Alerte aux sites de jeux dangereux

30 juillet 2018

Prévention Santé

Actualité sur les jeux dangereux

Depuis quelque temps, des messages sont diffusés sur les réseaux sociaux faisant référence à des sites de jeux dangereux. Ces sites invitent des personnes à adopter des conduites à risques, et même à se donner la mort.

En réponse à ces messages particulièrement intolérables, la DASS souhaite apporter quelques conseils utiles aux parents inquiets, qui pourront les guider dans leurs échanges avec leurs enfants.

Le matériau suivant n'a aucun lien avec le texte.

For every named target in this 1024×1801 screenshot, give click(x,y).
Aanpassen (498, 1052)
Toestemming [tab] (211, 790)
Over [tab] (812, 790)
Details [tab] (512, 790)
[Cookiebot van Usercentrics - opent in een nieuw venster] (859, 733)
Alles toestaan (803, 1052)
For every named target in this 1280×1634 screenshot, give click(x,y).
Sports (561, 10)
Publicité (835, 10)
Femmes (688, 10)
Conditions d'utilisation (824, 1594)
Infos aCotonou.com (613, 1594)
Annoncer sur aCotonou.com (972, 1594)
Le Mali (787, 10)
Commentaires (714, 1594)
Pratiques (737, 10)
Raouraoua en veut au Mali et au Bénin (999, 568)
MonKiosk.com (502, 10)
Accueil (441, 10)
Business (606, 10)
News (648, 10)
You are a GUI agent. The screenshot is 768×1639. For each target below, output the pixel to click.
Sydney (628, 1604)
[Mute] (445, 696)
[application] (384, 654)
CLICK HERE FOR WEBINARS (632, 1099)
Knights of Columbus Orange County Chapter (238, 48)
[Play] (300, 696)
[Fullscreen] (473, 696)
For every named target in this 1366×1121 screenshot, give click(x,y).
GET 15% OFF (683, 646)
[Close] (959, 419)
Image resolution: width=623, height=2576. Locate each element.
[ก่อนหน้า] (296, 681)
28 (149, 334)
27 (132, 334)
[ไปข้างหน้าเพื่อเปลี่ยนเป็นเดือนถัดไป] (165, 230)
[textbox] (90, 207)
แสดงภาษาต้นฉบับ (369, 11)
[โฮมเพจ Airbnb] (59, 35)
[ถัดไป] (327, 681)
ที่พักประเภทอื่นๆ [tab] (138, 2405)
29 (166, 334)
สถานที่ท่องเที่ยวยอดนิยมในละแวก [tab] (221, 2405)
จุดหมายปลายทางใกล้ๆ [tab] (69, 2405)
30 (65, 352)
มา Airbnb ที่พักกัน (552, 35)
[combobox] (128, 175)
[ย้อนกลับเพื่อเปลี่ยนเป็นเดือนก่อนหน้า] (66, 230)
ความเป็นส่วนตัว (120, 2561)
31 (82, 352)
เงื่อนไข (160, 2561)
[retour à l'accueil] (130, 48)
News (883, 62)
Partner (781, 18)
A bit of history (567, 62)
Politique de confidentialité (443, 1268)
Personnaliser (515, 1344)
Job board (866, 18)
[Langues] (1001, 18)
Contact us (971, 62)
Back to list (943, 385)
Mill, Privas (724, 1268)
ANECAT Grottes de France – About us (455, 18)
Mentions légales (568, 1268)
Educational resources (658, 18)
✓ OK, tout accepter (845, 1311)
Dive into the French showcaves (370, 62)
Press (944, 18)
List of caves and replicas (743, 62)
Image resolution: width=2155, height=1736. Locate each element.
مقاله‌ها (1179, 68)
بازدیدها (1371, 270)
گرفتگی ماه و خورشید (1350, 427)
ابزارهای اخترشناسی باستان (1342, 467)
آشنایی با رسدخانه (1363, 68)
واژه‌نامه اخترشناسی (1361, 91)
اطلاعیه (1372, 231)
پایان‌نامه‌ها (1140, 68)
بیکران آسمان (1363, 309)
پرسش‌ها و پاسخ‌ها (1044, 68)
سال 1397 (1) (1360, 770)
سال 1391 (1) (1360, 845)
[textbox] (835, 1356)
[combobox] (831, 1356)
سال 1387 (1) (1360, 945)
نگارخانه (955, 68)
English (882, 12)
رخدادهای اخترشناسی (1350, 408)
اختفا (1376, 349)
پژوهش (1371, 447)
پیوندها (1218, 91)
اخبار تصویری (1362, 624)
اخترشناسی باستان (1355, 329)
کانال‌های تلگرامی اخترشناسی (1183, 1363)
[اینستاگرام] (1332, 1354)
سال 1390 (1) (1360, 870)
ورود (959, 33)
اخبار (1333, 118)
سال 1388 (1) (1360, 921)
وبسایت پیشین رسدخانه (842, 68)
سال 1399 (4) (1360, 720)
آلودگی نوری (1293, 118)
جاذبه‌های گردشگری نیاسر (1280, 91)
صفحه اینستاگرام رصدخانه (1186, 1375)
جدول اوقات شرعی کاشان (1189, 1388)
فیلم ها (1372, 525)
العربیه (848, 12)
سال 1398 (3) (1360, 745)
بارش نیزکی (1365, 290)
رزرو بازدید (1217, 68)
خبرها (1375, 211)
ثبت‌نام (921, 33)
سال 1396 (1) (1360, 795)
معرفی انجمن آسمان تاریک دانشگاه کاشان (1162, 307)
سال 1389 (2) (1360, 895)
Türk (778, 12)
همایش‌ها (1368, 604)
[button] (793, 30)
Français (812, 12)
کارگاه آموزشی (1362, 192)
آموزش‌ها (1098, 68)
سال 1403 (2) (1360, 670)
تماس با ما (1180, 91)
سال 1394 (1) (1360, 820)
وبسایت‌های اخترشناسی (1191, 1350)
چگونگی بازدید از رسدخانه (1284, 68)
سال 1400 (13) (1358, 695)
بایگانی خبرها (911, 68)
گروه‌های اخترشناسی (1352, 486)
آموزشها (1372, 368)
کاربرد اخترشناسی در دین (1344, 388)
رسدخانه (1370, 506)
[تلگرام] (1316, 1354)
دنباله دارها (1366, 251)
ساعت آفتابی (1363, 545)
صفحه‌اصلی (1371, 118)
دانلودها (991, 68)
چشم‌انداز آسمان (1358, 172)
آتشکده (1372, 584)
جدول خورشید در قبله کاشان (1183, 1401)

La famille joue un rôle éducatif primordial. Elle contribue en premier lieu à la construction que les enfants se font du monde qui les entoure. Savoir aborder ouvertement divers thèmes, même délicats, avec calme et sans jugement, est un bon moyen de vérifier le degré de compréhension de vos enfants sur tel ou tel sujet et de les aider à acquérir des connaissances à la fois sur les risques, mais aussi sur les moyens qui contribueront à leur sécurité quotidienne.  

 

Bien entendu, l’objectif n’est pas de donner une visibilité accrue au phénomène des jeux dangereux ni d’identifier ces sites, mais bien de partager quelques pistes utiles destinées à accompagner les parents.

 

 

Questions permettant d’engager un dialogue avec votre enfant

  • Qu’est-ce que tu connais de (inclure le sujet à aborder) ?
  • Que penses-tu de ce sujet ?
  • Quelles sont les questions qui te viennent à l’esprit sur ce sujet ?

 

Entretenir un échange constructif et sans jugement

Évoquez avec votre enfant ce qu'il connait de ce sujet. Ce dialogue est source de confiance.

 

Au quotidien

Le dialogue est indispensable et il permet d’expliquer sans juger les conséquences négatives, voire dangereuses de ces jeux.

 

À quoi être attentif, en tant que parent ?

Les signes pouvant indiquer qu’un enfant s'adonne à ces jeux dangereux, et auxquels il faut être très vigilant, sont les suivants :

  • Grande fatigue, nuits blanches
  • Communication inhabituelle sur les réseaux sociaux, publications de contenus morbides ou faisant état de conduites à risques
  • Isolement
  • Moment de silence
  • Tristesse
  • Anxiété
  • Traces de blessures inexpliquées
  • Fascination pour la mort, pour les films morbides et les musiques tristes...

 

Si votre jeune présente un intérêt pour ces sites et ces conduites à risques, invitez-le à expliquer quels sont leurs effets sur son bien-être et sa sécurité.

 

Que faire en tant que parent ?

  • En fonction de la réponse obtenue, demandez-lui ce qu’il peut faire pour se sentir bien, en sécurité. Donnez-lui le temps d’identifier ses propres solutions qui l’aident à se sentir bien. (Exemples : aller à la pêche, écouter de la musique, faire un sport…). Il est toujours plus constructif de l’amener à identifier d’abord ses propres solutions, même si on peut compléter par la suite.Valorisez tous les éléments protecteurs et de bien-être qu’il aura identifiés.
  • Invitez-le également à identifier et nommer les personnes de confiance avec qui il peut parler en cas de besoin (jeunes ou moins jeunes).
  • Vérifiez auprès de lui si cet intérêt ne cache pas un appel à l’aide
  • Ecoutez, sans juger
  • Privilégiez des attitudes positives de résolution de problèmes
  • Faites en sorte que l’utilisation d’internet se tienne dans un espace familial commun.

 

Si votre enfant vit des difficultés et qu’il vous inquiète, ne restez pas seul et allez chercher de l’aide. Vous pouvez notamment appeler gratuitement (même si vous n’avez plus d’unité) et anonymement, SOS écoute 05  30 30,  consulter votre médecin ou un professionnel attentif  qui vous soutiendra.